This practice final exam consists of 30 multiple-choice questions about the research described below. Each question has three answer options, of which only one is correct or most appropriate. If you feel a correct answer option is not provided, then choose the best fitting option.

Please follow the honor code and do not communicate or confer with others taking this exam.

Flipping the classroom
A lecturer at the University of Amsterdam (UvA) wants to investigate the effectiveness of an instructional method called ‘Flipping the Classroom’ (FtC). FtC means that students prepare for class by watching short video lectures online. Subsequently, in the face-to-face, live lectures the subject matter is treated more in-depth, by using interactive assignments, so students will learn more.

The teacher investigates this method with premaster students and regular bachelor students studying Communication Science, who are taking the course Statistics-II together.

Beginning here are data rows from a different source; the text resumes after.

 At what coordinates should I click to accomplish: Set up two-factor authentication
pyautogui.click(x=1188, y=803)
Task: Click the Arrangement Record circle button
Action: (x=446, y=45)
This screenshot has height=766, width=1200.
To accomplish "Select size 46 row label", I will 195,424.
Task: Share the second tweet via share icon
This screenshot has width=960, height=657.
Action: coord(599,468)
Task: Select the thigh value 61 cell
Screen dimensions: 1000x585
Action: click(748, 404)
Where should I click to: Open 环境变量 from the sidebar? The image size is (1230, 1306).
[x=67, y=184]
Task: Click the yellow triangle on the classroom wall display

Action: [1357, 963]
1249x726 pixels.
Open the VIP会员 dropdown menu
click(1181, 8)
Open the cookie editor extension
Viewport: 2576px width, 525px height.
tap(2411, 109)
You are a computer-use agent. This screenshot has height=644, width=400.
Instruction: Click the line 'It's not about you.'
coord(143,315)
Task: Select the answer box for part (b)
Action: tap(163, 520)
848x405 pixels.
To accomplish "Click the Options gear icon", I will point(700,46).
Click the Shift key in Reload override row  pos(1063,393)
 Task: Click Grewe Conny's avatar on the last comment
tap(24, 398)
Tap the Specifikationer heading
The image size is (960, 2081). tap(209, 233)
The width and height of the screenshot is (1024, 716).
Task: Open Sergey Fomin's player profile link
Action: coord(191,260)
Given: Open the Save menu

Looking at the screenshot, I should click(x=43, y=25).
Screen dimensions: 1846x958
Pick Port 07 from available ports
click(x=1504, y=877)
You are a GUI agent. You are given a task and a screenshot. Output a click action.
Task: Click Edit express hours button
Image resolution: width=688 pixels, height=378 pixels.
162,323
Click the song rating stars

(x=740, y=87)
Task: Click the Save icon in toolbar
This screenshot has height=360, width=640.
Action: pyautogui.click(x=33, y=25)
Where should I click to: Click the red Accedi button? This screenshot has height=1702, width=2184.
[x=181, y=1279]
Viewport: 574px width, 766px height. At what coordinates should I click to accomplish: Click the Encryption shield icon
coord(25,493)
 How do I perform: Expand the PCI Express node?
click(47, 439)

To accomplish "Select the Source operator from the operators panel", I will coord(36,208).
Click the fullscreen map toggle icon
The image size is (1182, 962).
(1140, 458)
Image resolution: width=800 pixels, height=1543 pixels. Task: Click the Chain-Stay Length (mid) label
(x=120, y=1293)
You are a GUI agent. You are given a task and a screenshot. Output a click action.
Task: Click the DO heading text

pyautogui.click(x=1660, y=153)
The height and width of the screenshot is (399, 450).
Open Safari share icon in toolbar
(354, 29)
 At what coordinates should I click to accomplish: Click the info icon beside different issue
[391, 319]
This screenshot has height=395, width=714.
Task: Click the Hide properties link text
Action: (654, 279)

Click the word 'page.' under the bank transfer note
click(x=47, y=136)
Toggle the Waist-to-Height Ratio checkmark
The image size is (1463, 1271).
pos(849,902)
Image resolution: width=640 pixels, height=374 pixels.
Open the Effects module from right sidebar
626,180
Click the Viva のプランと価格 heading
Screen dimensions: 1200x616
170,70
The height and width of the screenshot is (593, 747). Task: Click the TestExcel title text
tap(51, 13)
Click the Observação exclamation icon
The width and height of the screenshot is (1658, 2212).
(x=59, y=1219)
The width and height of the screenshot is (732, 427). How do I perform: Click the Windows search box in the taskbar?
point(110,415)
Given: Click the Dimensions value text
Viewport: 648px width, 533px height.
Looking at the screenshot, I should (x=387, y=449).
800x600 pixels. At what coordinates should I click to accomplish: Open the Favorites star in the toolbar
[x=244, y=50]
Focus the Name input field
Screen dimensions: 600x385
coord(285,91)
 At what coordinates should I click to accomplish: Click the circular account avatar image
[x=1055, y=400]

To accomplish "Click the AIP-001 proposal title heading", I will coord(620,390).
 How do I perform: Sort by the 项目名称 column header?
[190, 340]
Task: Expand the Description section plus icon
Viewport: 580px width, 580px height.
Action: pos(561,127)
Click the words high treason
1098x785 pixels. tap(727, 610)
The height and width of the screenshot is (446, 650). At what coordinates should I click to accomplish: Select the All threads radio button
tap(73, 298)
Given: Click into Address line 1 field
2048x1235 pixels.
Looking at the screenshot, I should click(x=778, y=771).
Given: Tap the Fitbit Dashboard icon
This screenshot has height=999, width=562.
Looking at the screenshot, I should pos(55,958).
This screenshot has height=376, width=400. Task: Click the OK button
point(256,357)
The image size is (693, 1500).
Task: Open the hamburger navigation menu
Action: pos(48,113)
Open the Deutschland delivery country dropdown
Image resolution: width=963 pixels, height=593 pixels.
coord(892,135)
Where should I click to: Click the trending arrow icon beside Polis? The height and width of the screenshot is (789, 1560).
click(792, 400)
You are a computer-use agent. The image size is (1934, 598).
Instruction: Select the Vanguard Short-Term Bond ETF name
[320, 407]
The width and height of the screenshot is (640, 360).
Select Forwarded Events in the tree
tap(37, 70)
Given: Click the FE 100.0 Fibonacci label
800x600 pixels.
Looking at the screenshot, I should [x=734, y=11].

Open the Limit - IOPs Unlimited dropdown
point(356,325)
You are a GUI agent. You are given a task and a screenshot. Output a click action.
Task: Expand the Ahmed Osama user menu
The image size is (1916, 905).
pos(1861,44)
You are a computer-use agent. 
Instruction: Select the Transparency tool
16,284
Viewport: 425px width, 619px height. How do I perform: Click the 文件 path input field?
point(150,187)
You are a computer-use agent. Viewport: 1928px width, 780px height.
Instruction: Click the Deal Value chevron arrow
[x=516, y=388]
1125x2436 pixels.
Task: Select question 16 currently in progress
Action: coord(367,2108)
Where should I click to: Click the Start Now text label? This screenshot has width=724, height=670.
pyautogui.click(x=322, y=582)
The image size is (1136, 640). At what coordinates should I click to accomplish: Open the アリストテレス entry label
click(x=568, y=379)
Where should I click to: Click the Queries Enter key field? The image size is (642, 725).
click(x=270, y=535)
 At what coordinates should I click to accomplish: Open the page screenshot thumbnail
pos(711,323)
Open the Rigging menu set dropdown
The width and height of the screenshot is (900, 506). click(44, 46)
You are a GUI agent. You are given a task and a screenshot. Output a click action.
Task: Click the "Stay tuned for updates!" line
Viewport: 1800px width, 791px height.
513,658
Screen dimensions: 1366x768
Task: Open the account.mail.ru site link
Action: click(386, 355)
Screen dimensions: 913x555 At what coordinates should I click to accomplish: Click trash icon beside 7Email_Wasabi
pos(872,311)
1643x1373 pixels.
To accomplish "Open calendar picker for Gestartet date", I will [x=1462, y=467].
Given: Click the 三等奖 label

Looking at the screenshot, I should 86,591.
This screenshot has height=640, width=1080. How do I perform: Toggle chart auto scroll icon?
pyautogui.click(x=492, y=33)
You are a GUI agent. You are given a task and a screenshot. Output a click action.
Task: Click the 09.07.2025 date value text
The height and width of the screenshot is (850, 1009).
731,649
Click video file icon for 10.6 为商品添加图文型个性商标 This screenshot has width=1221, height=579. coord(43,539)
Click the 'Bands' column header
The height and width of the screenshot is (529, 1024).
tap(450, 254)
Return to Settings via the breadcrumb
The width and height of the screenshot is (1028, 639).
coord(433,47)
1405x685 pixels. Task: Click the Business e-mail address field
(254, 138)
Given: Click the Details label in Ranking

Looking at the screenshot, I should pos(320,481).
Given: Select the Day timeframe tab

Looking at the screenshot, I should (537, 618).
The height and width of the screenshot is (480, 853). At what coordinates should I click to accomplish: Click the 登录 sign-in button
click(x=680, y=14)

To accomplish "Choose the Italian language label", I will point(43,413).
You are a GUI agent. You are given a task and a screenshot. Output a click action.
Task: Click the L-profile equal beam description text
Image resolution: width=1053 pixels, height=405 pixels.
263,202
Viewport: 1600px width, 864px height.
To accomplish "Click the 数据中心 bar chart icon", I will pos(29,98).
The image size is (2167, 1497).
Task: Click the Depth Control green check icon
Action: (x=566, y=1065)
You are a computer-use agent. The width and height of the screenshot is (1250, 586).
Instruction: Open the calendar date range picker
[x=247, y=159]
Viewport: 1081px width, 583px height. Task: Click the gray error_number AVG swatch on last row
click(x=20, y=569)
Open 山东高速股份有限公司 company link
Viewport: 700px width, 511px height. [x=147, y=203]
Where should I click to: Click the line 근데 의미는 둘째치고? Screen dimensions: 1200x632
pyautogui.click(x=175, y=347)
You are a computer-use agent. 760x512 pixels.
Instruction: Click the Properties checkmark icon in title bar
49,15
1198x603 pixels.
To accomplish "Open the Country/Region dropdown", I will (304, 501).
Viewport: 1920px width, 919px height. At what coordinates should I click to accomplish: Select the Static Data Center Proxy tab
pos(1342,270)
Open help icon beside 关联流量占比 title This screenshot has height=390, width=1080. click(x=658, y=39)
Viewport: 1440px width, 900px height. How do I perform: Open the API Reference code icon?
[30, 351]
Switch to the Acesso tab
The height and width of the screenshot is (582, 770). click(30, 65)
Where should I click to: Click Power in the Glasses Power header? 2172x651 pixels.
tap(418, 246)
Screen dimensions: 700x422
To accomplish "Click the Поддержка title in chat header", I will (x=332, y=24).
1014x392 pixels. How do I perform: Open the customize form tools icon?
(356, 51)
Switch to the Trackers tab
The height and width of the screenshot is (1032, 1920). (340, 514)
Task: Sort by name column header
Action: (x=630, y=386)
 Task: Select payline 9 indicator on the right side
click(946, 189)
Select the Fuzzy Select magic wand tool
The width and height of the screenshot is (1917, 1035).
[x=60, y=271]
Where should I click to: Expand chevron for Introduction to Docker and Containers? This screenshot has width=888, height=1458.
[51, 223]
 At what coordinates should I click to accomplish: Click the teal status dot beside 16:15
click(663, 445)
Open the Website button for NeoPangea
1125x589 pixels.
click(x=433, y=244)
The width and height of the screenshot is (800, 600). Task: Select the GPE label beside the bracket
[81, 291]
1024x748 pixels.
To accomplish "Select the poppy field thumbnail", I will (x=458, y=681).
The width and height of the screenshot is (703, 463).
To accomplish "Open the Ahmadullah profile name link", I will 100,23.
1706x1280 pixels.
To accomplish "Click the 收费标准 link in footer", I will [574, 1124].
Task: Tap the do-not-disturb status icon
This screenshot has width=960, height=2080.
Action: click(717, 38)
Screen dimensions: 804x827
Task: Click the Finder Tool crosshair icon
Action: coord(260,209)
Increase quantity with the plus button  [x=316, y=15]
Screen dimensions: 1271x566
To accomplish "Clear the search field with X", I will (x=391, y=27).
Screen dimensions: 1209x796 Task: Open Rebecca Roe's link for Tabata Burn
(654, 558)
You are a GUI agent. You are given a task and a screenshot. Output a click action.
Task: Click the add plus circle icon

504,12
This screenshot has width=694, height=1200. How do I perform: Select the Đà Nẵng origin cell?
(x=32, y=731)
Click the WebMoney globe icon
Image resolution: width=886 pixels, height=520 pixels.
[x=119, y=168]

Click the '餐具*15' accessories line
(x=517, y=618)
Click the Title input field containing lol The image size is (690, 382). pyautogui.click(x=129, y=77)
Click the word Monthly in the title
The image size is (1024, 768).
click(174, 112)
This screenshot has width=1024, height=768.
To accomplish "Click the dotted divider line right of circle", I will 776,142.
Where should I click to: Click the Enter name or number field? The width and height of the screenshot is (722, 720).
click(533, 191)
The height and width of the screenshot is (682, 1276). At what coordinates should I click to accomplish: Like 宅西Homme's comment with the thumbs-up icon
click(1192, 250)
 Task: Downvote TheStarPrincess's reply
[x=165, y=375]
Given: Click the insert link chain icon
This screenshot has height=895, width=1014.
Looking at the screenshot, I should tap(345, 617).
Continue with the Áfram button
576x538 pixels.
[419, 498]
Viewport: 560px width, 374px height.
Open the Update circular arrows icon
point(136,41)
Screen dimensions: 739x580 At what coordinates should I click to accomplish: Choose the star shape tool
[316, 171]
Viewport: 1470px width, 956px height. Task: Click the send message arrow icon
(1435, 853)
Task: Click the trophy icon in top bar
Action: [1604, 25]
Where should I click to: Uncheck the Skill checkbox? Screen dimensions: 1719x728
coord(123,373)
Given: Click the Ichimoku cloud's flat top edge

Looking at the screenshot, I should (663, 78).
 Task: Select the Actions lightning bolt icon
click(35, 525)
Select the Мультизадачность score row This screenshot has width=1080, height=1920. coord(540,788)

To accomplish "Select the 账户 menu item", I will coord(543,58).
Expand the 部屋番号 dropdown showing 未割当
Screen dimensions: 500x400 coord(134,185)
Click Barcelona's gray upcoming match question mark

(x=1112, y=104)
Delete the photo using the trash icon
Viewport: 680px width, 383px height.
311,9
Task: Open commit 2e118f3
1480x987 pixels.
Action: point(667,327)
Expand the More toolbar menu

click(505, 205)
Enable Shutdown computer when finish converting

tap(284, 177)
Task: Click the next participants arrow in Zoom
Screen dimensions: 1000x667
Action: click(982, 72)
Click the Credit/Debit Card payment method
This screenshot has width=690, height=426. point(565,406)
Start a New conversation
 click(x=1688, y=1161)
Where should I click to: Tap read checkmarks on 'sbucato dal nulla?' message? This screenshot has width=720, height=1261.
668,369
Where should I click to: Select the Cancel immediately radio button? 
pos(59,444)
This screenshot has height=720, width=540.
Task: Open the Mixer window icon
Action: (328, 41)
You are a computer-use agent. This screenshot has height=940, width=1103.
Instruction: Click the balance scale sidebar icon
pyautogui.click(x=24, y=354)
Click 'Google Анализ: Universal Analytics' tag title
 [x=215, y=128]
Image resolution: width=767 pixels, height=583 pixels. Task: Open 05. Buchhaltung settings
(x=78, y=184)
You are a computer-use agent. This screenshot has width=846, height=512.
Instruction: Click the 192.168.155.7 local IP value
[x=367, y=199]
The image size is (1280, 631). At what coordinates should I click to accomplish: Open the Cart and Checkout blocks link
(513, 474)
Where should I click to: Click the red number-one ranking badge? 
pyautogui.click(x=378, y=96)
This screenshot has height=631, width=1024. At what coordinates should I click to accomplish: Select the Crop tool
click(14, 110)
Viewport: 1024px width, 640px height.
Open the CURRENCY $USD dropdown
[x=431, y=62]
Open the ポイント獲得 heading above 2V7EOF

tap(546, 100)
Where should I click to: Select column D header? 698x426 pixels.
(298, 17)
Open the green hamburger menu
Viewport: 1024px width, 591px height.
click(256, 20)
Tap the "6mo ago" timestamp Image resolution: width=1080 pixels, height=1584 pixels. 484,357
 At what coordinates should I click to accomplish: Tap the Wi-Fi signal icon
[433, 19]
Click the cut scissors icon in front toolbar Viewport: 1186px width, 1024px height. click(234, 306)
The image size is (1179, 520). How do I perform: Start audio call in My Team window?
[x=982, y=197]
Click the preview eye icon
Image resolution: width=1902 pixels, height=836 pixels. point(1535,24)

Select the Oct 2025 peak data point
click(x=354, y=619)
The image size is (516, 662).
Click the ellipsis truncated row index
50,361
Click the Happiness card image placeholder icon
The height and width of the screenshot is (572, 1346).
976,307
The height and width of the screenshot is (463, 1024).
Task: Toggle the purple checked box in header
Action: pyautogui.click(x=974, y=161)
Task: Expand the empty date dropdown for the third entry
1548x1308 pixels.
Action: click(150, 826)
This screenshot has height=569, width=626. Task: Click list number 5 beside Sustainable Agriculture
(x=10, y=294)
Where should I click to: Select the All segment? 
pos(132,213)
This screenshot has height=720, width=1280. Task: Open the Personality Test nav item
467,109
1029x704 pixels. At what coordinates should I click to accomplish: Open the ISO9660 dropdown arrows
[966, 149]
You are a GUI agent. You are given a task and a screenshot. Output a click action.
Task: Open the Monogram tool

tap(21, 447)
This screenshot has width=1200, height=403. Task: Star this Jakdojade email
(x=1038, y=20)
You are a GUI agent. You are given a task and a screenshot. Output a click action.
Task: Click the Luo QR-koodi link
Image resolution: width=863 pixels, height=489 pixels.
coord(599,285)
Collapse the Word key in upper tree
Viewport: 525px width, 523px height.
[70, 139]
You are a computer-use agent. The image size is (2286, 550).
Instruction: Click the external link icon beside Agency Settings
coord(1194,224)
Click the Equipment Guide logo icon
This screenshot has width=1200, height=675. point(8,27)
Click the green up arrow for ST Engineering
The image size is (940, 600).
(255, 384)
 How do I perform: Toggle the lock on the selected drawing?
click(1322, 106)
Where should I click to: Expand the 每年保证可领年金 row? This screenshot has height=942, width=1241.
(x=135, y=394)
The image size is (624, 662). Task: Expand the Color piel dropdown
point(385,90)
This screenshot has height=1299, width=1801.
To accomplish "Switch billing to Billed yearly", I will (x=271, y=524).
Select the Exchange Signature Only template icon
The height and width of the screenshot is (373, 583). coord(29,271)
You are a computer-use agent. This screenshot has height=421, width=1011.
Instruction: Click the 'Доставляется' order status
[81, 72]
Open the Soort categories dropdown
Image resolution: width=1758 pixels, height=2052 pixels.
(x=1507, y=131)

Under the guise of extra support, four days before each lecture, the premaster students get access to the video recordings of last year’s lecture. They are asked to study these recordings carefully. In the live lecture (for all students) the lecturer only explains the most difficult material, and leaves a lot of time for questions. After this lecture, the premaster students don’t have any access to the recordings anymore. The regular students get access to the recording of the live lecture they attended during four days after the lecture. At the end of the course, all students take the same exam at the same time.

The effectiveness of the ‘standard’ versus the FtC instructional method will be investigated by comparing exam scores (study performance, score range: 1 – 10, interval variable) of the two groups. During the exam a questionnaire is used to measure self-confidence and study motivation (both interval variables with a score range of 10 – 50) and age, gender and the math score obtained in secondary school (on final exams).

Disclaimer: this research is completely made up!

Question 1:
This research is

  • correlational
  • experimental
  • quasi-experimental

2. A manipulation check could consist of checking if

  • the lecture videos were indeed studied
  • the number of men and women in each group was about the same
  • the mean self-confidence scores were about the same in the two groups

3. The independent variable is

  • study performance
  • instructional method
  • type of student (premaster/regular)

4. The most obvious threat to internal validity is

  • maturation
  • selection
  • instrumentation

5. If self-confidence is significantly lower for premaster students, then self-confidence is a

  • constant
  • confounder
  • independent variable

6. The dependent variable is

  • study performance
  • self-confidence
  • instructional method

7. This research has the following design:

  • static group comparison
  • randomized pretest posttest design
  • pretest posttest non-equivalent control group

8. The external validity of this study benefits from the fact that

  • all students study Communication Science
  • both male and female students participated
  • Neither

9. The sample is (most likely) a

  • quota sample
  • purposive sample
  • convenience sample

10. Suppose the effect of the instructional method and gender on study performance was investigated factorially, then how many main effects can be investigated?

  • 1
  • 2
  • 3

11. If a researcher maintains that the not-directly observable trait of study motivation can be useful in scientific claims, then this researcher is not a

  • logical-positivist (like Schlick)
  • scientific realist (like Galileo)
  • empirical constructivist (like Van Fraassen)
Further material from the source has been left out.